また、消費者啓蒙活動およびジャドママークの普及活動の1つとして、毎年、教員および消費生活相談員向けにオンライン講座を開催しています。中学校や高校の教科書に「通販で買い物をする際の安心の目安」としてジャドママークの掲載が増えています。そこで、改正が多く種類も多い通販の関連法令や、最新のトラブル情報などを分かりやすく、コンパクトにまとめ、教員や相談員を通じ、正しい知識が消費者に伝わるよう心掛けた講座を実施いたしました。昨年は、アーカイブ配信も含めて約500人の視聴がありました。
JADMAの活動で力を入れていることの1つに、委員会活動があります。設立当初から活動している消費者委員会は、昨年開催100回を迎え、記念講演会・懇親パーティーを行いました。会社は違っても、担当業務が同じ会員企業同士が業務上の悩みなどを相談しあえる場は貴重だと感じております。今年3月末のEMV 3-Dセキュアの義務化を控えた現在の各社の状況や、先に挙げた物流問題など、実際の現場の対応についての情報交換を行っています。
今、通販業界は、アフターコロナを経て、堅調に伸びています。今後も通販が担う社会的重要性、社会的責務はますます強くなっていくことが予想されます。

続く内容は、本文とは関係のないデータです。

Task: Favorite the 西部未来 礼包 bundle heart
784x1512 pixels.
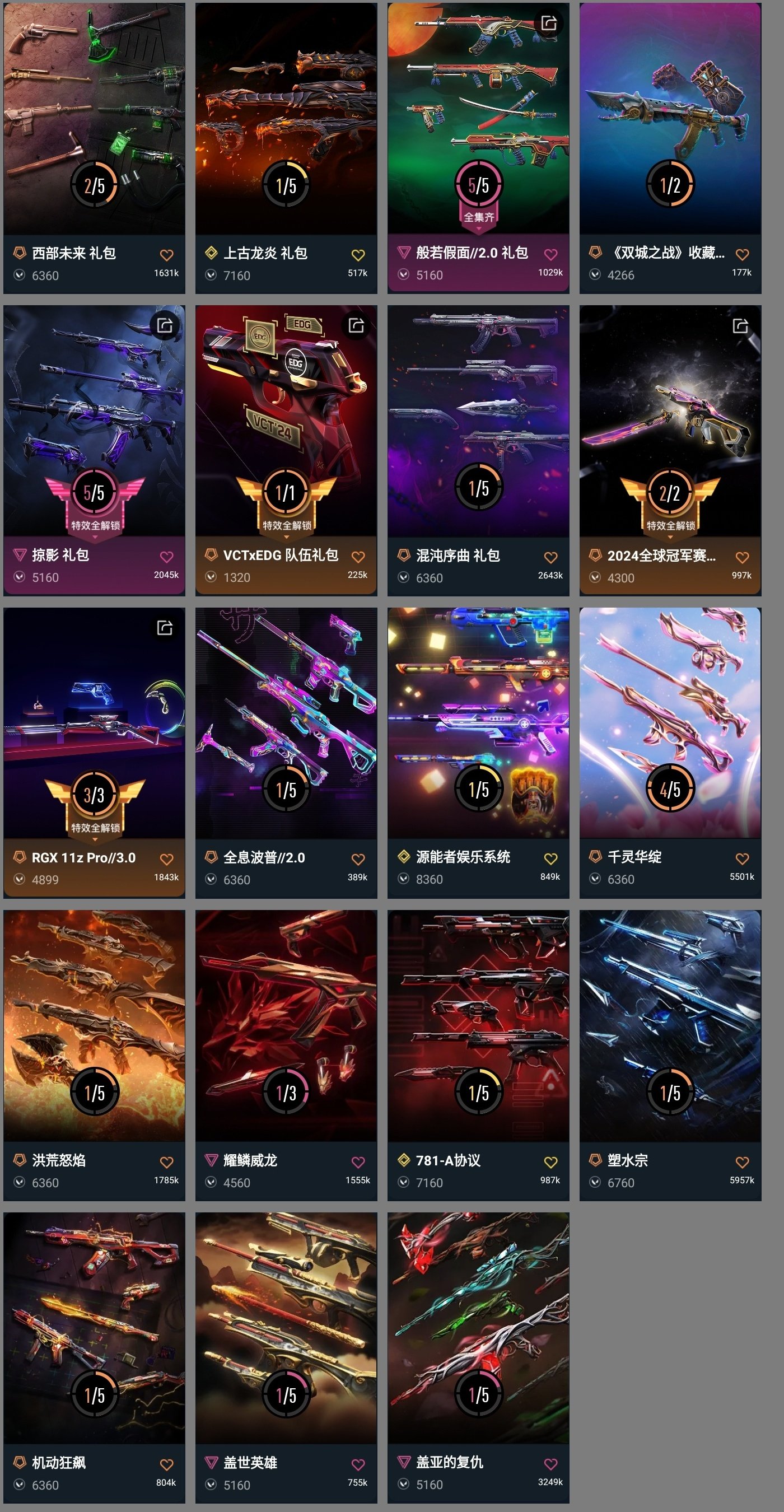Action: point(167,255)
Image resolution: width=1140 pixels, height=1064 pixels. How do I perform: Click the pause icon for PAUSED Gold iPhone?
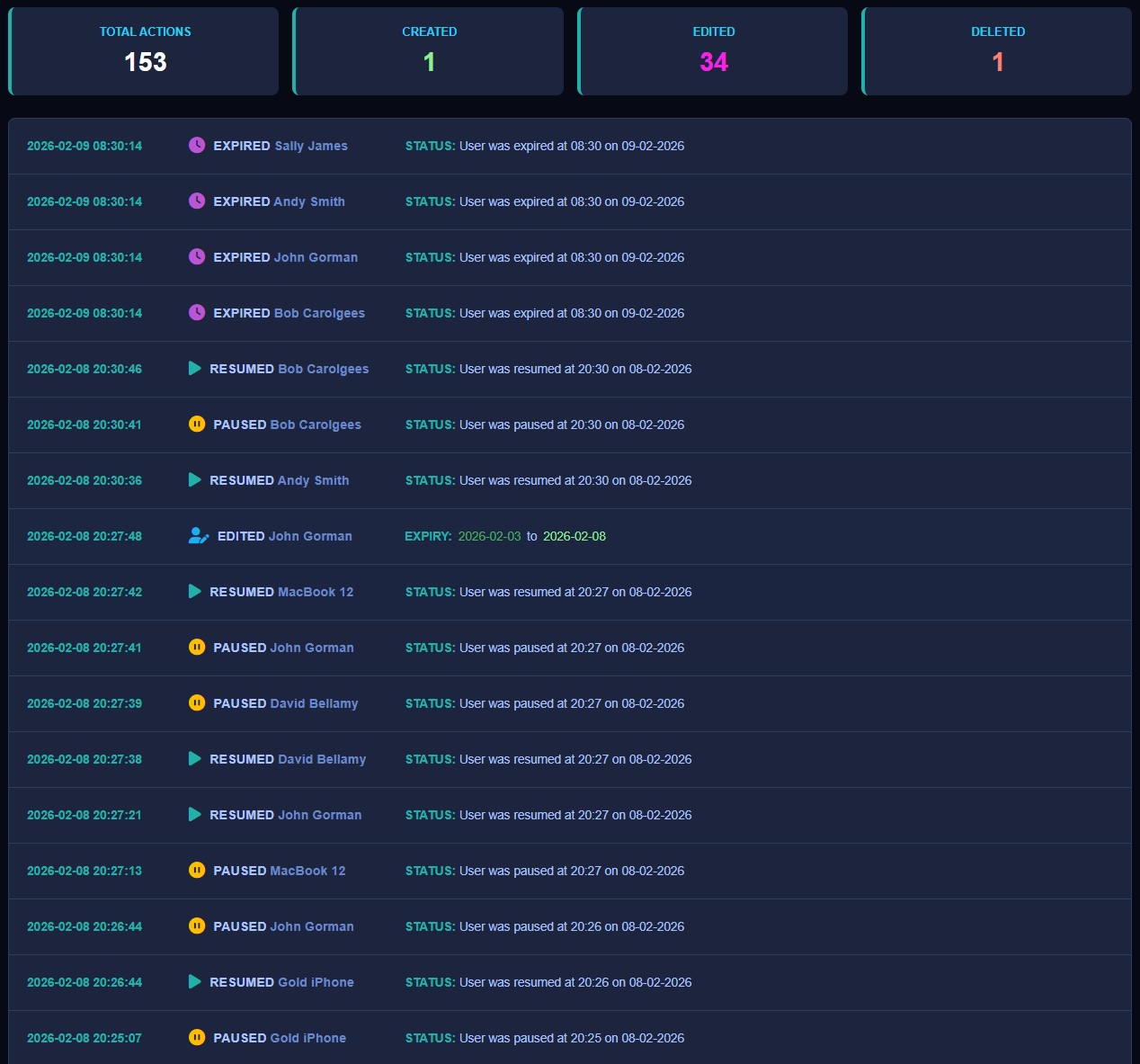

その中で予想される特定商取引法の改正や個人情報保護法改正に向けての動きも協会として注視していきたいと思っております。
また、今後、生成AIやチャットGPTなど益々のIT技術の進化や、デジタルシフトが加速的に進むと思われます。あらゆる面での効率化や利便性が高まり、通販のあり方も、それにともない大きく変化し、また進化していく事が予測されます。
このような変化が激しい世の中の流れの中で、会員企業様と情報を共有しながら進化し、且つ、いつの時代でも通販業界としての原点である、誰もが安心して利用できる「安全で健全な通販」を確立してゆく事が重要ではないかと捉えています。
その上で、JADMAのコンセプトである「楽しく、便利な通販」、「世の中をもっと楽しくする通販」をいつも目指してまいります。